This practical note provides an introduction to some of the most common agreements and documents in a PFI/PF2 project. The documents used depend on the respective project. Each interface agreement is different, depending on the type of project. However, there are some common points of contention, one of which is the extent of Project Co`s involvement in the allocation of deductions among its main subcontractors. This is due to: with regard to the allocation of deductions under an interface agreement, I have been involved in PFI projects where SPVs/financiers have tried to argue that they should have the discretion to allocate deductions to subcontractors “if necessary”, i.e. to the party that can best bear the deduction, and that is precisely the argument raised in the Kent County Council case. This does not mean that subcontractors should accept this position. On the contrary, it will rarely be acceptable to them, as I mention in the blog. If there is no interface agreement, the regulation of costs and losses for which the customer is responsible is usually included in the facilities management contract. Alternatively, the parties may and generally agree that the Contractor has two types of obligations: one to Projectco to cover its costs of recovering debt repayment obligations and loss of income; and one to the FM provider to cover their shortfall and additional costs due to the delay. As a general rule, the FM provider is not entitled to compensation if the delay was caused by a case of force majeure or an ancillary event. Of course, subcontractors must consider a number of risks when assuming responsibility for deductions under an interface agreement or other arrangement.

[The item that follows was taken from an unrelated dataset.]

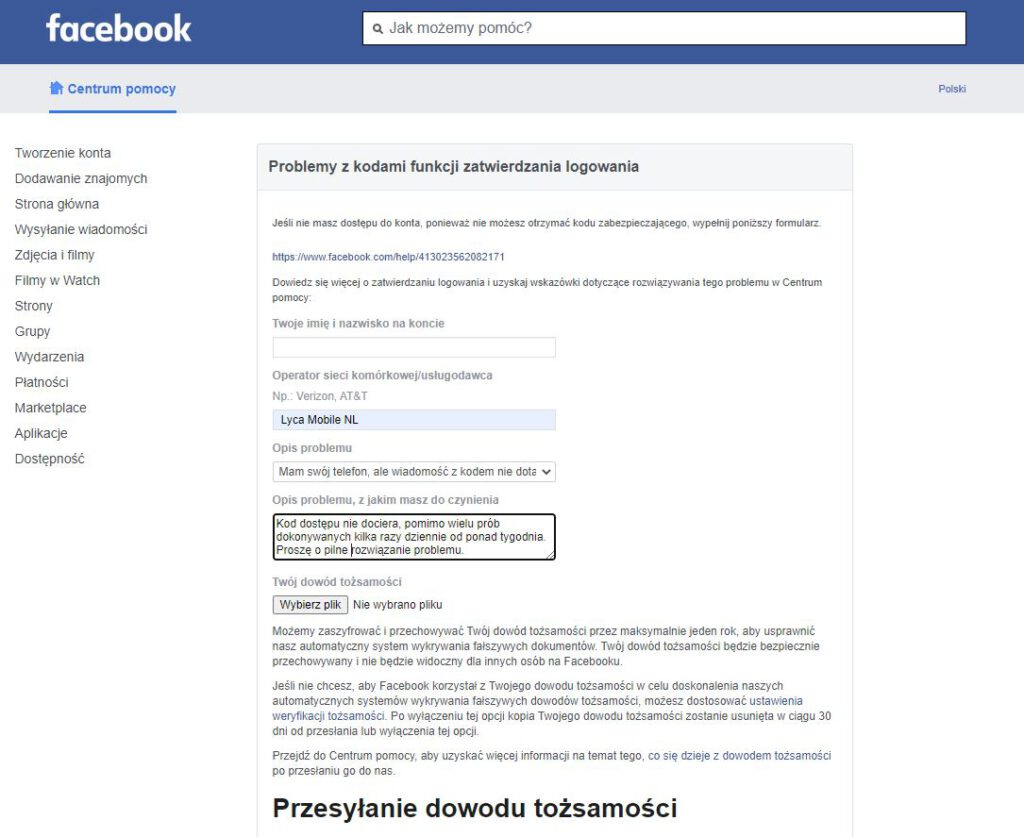
Task: Click the search magnifier icon
Action: (377, 29)
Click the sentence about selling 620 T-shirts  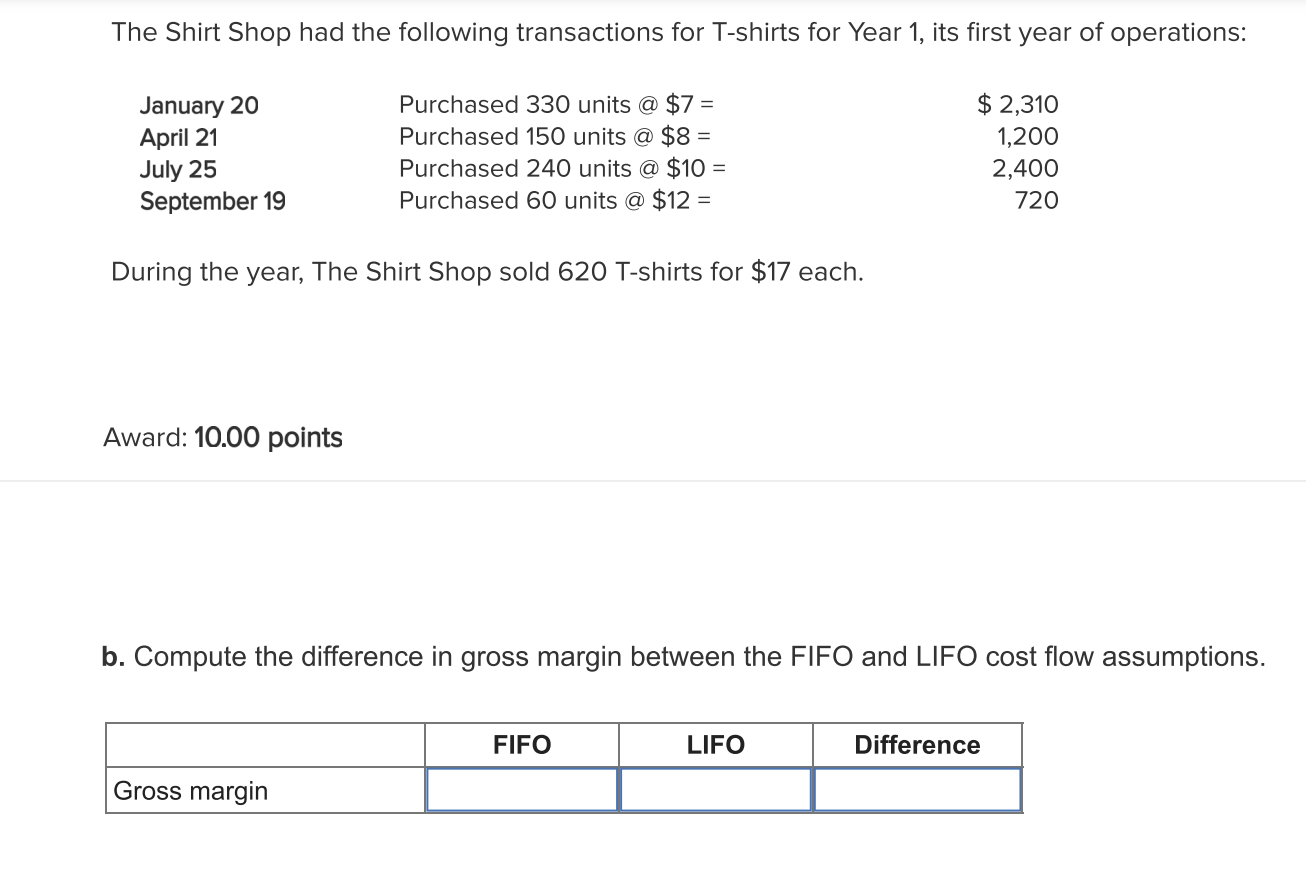pyautogui.click(x=486, y=272)
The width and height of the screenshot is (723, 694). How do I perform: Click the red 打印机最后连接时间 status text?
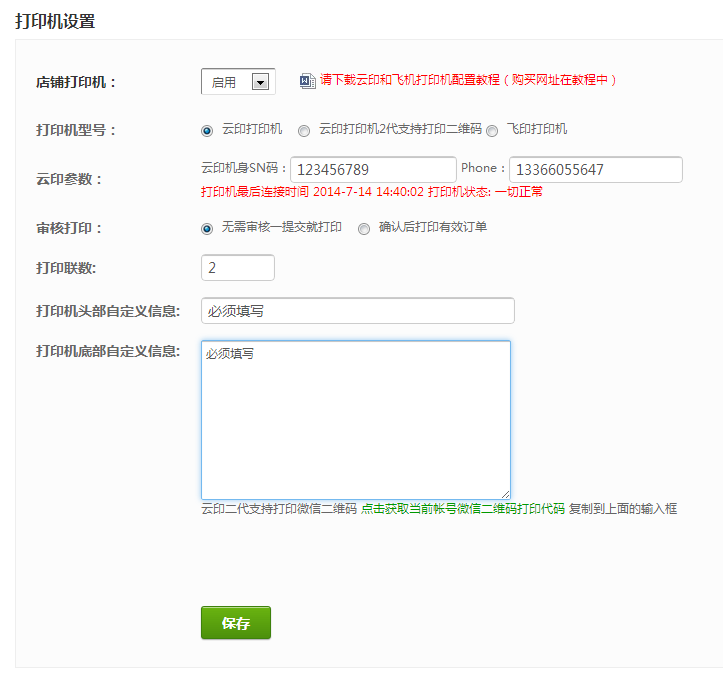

For this reason, it is absolutely essential that each party, and in particular subcontractors, clearly understand the nature and extent of the risks assigned to them under this type of agreement and that issues that should be addressed at the subcontracting level are not included in the interface agreement. An interface agreement includes a simple assignment of risks and responsibilities between Project Co and its major subcontractors for a project. This is a commercial agreement, and the parties to this agreement are free to agree on how Project Co can assign deductions to its subcontractors. In fact, from Project Co`s point of view, it makes economic sense to allocate the deduction to the subcontractor who can best bear this loss. However, this is rarely acceptable for FM Co, as it will almost always be FM Co: it is administratively much easier for Project Co to reduce FM Co`s monthly payment by an amount equal to the deduction than to recover that amount from Construction Co. The alternative to an interface agreement is for these issues to be addressed in each of the subcontracts. In this model, each subcontractor has its own separate contractual relationship with Projectco, so that in the event of a claim, Projectco can recover everything from the other subcontractor. In my experience, the only time an FM contractor has agreed to accept the contractor`s default deduction risk is when they have not understood the interface risk allocation or when the FM contractor`s group holds a significant portion of the equity, the key point is that an interface agreement varies enormously from project to project. There is no “one-size-fits-all” approach: it depends on many things, including the type of project in question, the contractual structure and the risk profile. Matthew pointed to some instances where it may be acceptable for an FM subcontractor to accept the risk of deductions for the failure of construction subcontractors. There may be others. This “horizontal” EPR should apply to a subcontractor`s right to compensation from Projectco in the absence of an interface agreement.
These provisions will normally form part of both subcontracts on as identical terms as possible. If an interface contract exists, the subcontract generally excludes Projectco from any liability with respect to the acts, omissions or violations of the other subcontractor – the interface agreement is intended to be the sole purpose of these claims and liabilities. Dispute Resolution: The interface agreement usually provides for a number of levels of dispute resolution. All will deal with the decision and should deal with related or related disputes. In reality, there is an excellent interface between the work done by the contractor and the FM contractor. The FM Contractor may very well violate the FM Contract and cause deductions (under the FM Contract) as a result of a breach by the Contractor (and vice versa). Liability for defect deductions: This and the issue of liability to remedy defects are usually the central issues arising from interface agreements. The facility management contract stipulates in principle that the FM supplier is initially liable for all deductions, including those caused by construction defects, and that the FM supplier must recover these deductions under the interface contract.
The interface agreement obliges the contractor not to cause defects, usually by obliging him to comply with the construction contract, and must contain provisions that deal with how the FM supplier and the contractor must remedy these defects. .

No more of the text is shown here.